Nobody cares about your products and services except you and the others in your organization.
What your buyers do care about are themselves. And they care a great deal about solving their problems (and are always on the lookout for a company that can help them do so). The good news for smart marketers is that this knowledge has the potential to make you many times more successful. It may quite literally transform your business (that's not just my opinion; many people write me to tell me so).
The best way to market on the Web is to create valuable information for the people you are trying to reach. That usually means not talking about your products.
A focus on Promotion gets you into a campaign mentality.
Promotion usually means advertising campaigns that "target" a specific market within a fixed time period (note the war metaphors).

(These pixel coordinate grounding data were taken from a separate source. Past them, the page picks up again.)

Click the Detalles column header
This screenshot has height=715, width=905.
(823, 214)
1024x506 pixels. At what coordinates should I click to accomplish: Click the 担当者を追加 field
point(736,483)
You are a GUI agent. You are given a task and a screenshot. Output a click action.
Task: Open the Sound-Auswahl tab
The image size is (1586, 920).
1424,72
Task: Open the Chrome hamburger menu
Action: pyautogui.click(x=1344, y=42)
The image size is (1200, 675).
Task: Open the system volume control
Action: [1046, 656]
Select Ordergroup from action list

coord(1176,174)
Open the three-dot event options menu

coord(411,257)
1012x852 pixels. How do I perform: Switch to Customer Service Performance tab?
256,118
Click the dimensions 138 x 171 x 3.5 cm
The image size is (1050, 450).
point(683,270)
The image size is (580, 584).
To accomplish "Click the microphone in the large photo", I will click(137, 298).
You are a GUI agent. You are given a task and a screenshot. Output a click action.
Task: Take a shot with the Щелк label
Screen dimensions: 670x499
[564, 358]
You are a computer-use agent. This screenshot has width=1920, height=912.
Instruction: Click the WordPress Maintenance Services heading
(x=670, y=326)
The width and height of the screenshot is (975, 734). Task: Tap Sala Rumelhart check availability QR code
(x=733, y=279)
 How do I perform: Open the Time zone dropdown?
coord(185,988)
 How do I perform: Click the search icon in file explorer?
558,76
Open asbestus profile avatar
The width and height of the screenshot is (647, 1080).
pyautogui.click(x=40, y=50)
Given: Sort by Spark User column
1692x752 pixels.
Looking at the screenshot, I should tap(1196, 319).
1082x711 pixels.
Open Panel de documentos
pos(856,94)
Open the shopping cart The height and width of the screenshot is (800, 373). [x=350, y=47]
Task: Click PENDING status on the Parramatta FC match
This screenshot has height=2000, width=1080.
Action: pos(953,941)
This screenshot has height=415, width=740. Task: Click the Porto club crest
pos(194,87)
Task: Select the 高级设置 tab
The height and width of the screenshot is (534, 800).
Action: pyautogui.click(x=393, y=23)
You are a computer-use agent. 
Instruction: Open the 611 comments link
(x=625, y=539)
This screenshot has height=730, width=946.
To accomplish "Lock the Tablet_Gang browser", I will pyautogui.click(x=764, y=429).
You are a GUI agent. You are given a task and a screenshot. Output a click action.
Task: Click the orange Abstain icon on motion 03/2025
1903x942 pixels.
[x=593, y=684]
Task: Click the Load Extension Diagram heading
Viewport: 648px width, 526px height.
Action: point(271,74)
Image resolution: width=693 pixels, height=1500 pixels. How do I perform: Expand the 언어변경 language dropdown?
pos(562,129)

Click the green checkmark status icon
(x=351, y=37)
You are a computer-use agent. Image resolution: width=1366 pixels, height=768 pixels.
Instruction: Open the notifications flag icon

I've seen a large increase in the number of advertising people who have contacted me in the hopes that I would talk up the "social media campaign" that they developed for a client.
In particular, the ad agencies love to tell me about the contests and games they've created as part of the campaign. And frequently, the pitch they send me includes talk of some award they've won.
However, I think there is a huge difference between a sustained development to creating valuable information online -- YouTube videos, blogs, photographs, infographics, ebooks, Twitter feeds, Webinars, and the like -- vs. promotions via a one-off Facebook game in the hopes that people will "like" you.
For many companies, social media and content on the web is a check box in the promotion category. Direct mail? Check. Tradeshows? Check. Magazine ads? Check. Social media? Check.
Place and price imply that all that matters in creating content on the web is driving people to purchase.
While making a sale is always the ultimate goal of Web marketing, true success comes from educating and informing and entertaining so that people are eager to do business with you.
Get away from the Ps if you want success on the Web.
What do you think?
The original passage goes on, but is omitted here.